» What to produce:
Extract each line from the entries below that has the string "agent" in it.

» Material to process:
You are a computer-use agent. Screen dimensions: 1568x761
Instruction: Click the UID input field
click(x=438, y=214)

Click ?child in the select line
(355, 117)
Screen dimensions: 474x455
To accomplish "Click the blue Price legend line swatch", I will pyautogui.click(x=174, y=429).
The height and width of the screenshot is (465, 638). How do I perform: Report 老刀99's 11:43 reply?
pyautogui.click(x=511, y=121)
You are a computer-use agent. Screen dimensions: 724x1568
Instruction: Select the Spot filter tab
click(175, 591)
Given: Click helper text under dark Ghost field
==
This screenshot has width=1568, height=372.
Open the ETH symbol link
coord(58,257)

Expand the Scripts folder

» Written reply:
You are a computer-use agent. Screen dimensions: 1568x761
You are a computer-use agent. Screen dimensions: 724x1568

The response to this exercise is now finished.